- **Task requirements**
In the entries that follow, find the line containing "Click the Bienvenidos! text in the field"; from there, copy every line exactly through the line containing "Given: Start voice".

- **Collected data entries**
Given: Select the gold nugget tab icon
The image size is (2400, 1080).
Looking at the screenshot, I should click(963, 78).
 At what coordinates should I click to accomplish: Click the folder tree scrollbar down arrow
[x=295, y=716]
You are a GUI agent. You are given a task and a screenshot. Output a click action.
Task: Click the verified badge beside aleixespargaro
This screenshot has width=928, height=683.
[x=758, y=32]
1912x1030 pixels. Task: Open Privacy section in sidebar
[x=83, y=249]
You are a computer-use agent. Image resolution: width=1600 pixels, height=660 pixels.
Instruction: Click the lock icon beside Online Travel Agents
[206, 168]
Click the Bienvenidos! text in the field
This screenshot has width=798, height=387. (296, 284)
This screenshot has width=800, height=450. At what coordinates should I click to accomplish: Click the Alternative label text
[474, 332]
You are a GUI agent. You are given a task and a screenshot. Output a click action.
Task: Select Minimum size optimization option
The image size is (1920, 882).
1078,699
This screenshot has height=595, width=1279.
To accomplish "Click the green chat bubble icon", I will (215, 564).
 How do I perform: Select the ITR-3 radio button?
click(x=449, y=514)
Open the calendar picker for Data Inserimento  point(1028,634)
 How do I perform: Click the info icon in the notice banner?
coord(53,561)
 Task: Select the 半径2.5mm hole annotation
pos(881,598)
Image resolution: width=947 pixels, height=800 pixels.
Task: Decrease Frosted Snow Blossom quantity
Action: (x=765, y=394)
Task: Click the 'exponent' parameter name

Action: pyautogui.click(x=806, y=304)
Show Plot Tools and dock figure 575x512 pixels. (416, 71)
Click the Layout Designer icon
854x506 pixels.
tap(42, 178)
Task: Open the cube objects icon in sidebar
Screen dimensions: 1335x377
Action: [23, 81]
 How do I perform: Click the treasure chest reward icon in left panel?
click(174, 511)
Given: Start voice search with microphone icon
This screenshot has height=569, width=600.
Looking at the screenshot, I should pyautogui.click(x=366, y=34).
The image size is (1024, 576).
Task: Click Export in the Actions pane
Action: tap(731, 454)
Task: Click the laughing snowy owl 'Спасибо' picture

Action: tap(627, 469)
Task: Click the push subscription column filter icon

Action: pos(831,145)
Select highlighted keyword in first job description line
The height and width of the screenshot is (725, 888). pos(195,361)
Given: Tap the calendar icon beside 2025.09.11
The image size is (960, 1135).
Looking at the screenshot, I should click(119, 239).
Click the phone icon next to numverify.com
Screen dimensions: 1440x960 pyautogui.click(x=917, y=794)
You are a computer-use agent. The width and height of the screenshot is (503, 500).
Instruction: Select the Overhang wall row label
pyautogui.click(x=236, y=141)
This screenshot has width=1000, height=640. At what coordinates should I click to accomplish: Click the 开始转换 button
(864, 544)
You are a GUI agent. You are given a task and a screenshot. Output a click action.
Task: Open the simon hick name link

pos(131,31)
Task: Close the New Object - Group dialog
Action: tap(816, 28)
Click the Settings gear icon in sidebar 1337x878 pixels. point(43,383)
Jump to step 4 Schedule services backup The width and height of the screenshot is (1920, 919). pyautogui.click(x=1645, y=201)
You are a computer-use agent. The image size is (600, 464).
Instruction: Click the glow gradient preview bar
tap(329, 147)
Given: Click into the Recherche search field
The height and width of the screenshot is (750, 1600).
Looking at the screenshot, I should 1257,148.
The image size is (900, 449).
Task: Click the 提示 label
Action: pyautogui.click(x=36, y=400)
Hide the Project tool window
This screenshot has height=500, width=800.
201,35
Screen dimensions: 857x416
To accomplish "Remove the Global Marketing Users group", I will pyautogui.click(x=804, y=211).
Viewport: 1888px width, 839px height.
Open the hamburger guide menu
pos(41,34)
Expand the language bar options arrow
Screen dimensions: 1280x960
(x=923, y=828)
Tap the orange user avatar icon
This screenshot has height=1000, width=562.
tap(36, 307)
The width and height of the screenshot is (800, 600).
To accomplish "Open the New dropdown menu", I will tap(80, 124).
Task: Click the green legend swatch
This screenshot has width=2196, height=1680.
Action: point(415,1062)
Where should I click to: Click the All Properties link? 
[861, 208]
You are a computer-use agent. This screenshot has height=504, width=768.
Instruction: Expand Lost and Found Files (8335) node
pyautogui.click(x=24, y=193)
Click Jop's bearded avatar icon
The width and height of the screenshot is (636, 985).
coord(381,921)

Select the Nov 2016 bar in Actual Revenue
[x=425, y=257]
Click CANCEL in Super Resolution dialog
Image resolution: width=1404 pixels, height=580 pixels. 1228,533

- **Solved problem**
Click the Bienvenidos! text in the field
This screenshot has width=798, height=387. (296, 284)
This screenshot has width=800, height=450. At what coordinates should I click to accomplish: Click the Alternative label text
[474, 332]
You are a GUI agent. You are given a task and a screenshot. Output a click action.
Task: Select Minimum size optimization option
The image size is (1920, 882).
1078,699
This screenshot has height=595, width=1279.
To accomplish "Click the green chat bubble icon", I will (215, 564).
 How do I perform: Select the ITR-3 radio button?
click(x=449, y=514)
Open the calendar picker for Data Inserimento  point(1028,634)
 How do I perform: Click the info icon in the notice banner?
coord(53,561)
 Task: Select the 半径2.5mm hole annotation
pos(881,598)
Image resolution: width=947 pixels, height=800 pixels.
Task: Decrease Frosted Snow Blossom quantity
Action: (x=765, y=394)
Task: Click the 'exponent' parameter name

Action: pyautogui.click(x=806, y=304)
Show Plot Tools and dock figure 575x512 pixels. (416, 71)
Click the Layout Designer icon
854x506 pixels.
tap(42, 178)
Task: Open the cube objects icon in sidebar
Screen dimensions: 1335x377
Action: [23, 81]
 How do I perform: Click the treasure chest reward icon in left panel?
click(174, 511)
Given: Start voice search with microphone icon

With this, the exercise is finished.